Home > Alexa > Alexa Skills Kit

Speech Synthesis Markup Language (SSML) Reference

Introduction

When the service for your skill returns a response to a user’s request, you provide text that the Alexa service converts to speech. Alexa automatically handles normal punctuation, such as pausing after a period, or speaking a sentence ending in a question mark as a question.

However, in some cases you may want additional control over how Alexa generates the speech from the text in your response. For example, you may want a longer pause within the speech, or you may want a string of digits read back as a standard telephone number. The Alexa Skills Kit provides this type of control with Speech Synthesis Markup Language (SSML) support.

SSML is a markup language that provides a standard way to mark up text for the generation of synthetic speech. The Alexa Skills Kit supports a subset of the tags defined in the SSML specification. The specific tags supported are listed in Supported SSML Tags.

Using SSML in Your Response

To use SSML, construct your output speech using the supported SSML tags. When sending back a response from your service, you must indicate that it is using SSML rather than plain text:

  • When using the Java library, use the SsmlOutputSpeech class. Call the setSsml() method and pass in the output speech marked up with the tags.
  • When not using the Java library, provide the marked-up text in the outputSpeech property, but set the type to SSML instead of PlainText. Use the ssml property instead of text for the marked-up text:
"outputSpeech": {
    "type": "SSML",
    "ssml": "<speak>This output speech uses SSML.</speak>"
}
  • You can use SSML with both the normal output speech response and any re-prompt included in the response.

The SSML you provide must be wrapped within <speak> tags. For example:

<speak>
    Here is a number <w role="ivona:VBD">read</w> 
    as a cardinal number: 
    <say-as interpret-as="cardinal">12345</say-as>. 
    Here is a word spelled out: 
    <say-as interpret-as="spell-out">hello</say-as>. 
</speak>

Supported SSML Tags

The Alexa Skills Kit supports the following SSML tags (listed in alphabetic order):

The remaining sections describe each of these tags.

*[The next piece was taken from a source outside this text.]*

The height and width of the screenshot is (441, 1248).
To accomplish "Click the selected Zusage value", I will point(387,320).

Note that the Alexa service strips out any unsupported SSML tags included in the text you provide.

audio

The audio tag lets you provide the URL for an MP3 file that the Alexa service can play while rendering a response. You can use this to embed short, pre-recorded audio within your service’s response. For example, you could include sound effects alongside your text-to-speech responses, or provide responses using a voice associated with your brand. For more information, see the “Including Pre-Recorded Audio in your Response” section of Handling Requests Sent by Alexa.

Attribute Possible Values

src

Specifies the URL for the MP3 file. Note the following requirements and limitations:

  • The MP3 must be hosted at an Internet-accessible HTTPS endpoint. HTTPS is required, and the domain hosting the MP3 file must present a valid, trusted SSL certificate. Self-signed certificates cannot be used.
  • The MP3 must not contain any customer-specific or other sensitive information.
  • The MP3 must be a valid MP3 file (MPEG version 2).
  • The audio file cannot be longer than ninety (90) seconds.
  • The bit rate must be 48 kbps. Note that this bit rate gives a good result when used with spoken content, but is generally not a high enough quality for music.
  • The sample rate must be 16000 Hz.

You may need to use converter software to convert your MP3 files to the required codec version (MPEG version 2) and bit rate (48 kbps).

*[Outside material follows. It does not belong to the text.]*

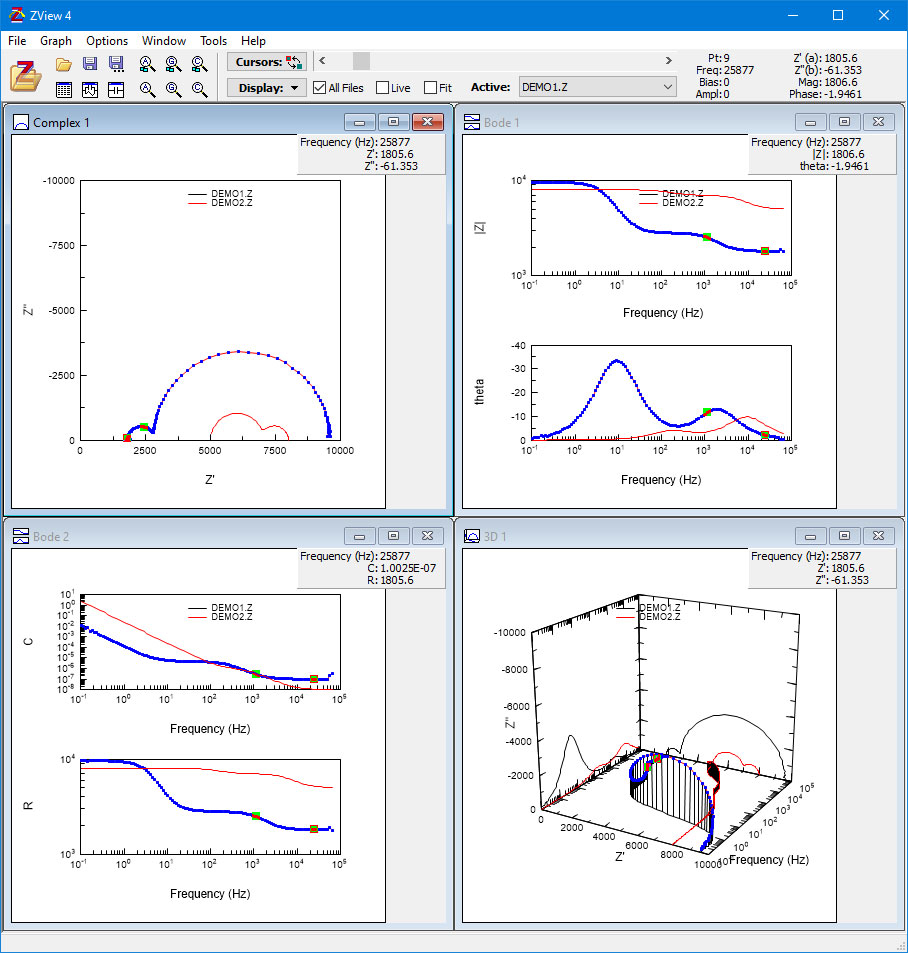Click the Save As toolbar icon
This screenshot has width=908, height=953.
coord(117,64)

Include the audio tag within your text-to-speech response within the speak tag. Alexa plays the MP3 at the specified point within the text to speech. For example:

<speak>
    Welcome to Car-Fu. 
    <audio src="https://carfu.com/audio/carfu-welcome.mp3" /> 
    You can order a ride, or request a fare estimate. 
    Which will it be?
</speak> 

When Alexa renders this response, it would sound like this:

Alexa: Welcome to Car-Fu.
(the specified carfu-welcome.mp3 audio file plays)
Alexa: You can order a ride, or request a fare estimate. Which will it be?

A single response sent by your service can include multiple audio tags according to the following limits:

  • No more than five audio files can be used in a single response.
  • The combined total time for all audio files in a single response cannot be more than ninety (90) seconds.

Converting Audio Files to an Alexa-Friendly Format

You may need to use converter software to convert your MP3 files to the required codec version (MPEG version 2) and bit rate (48 kbps). One option for this is a command-line tool, FFmpeg. The following command converts the provided <input-file> to an MP3 file that works with the audio tag.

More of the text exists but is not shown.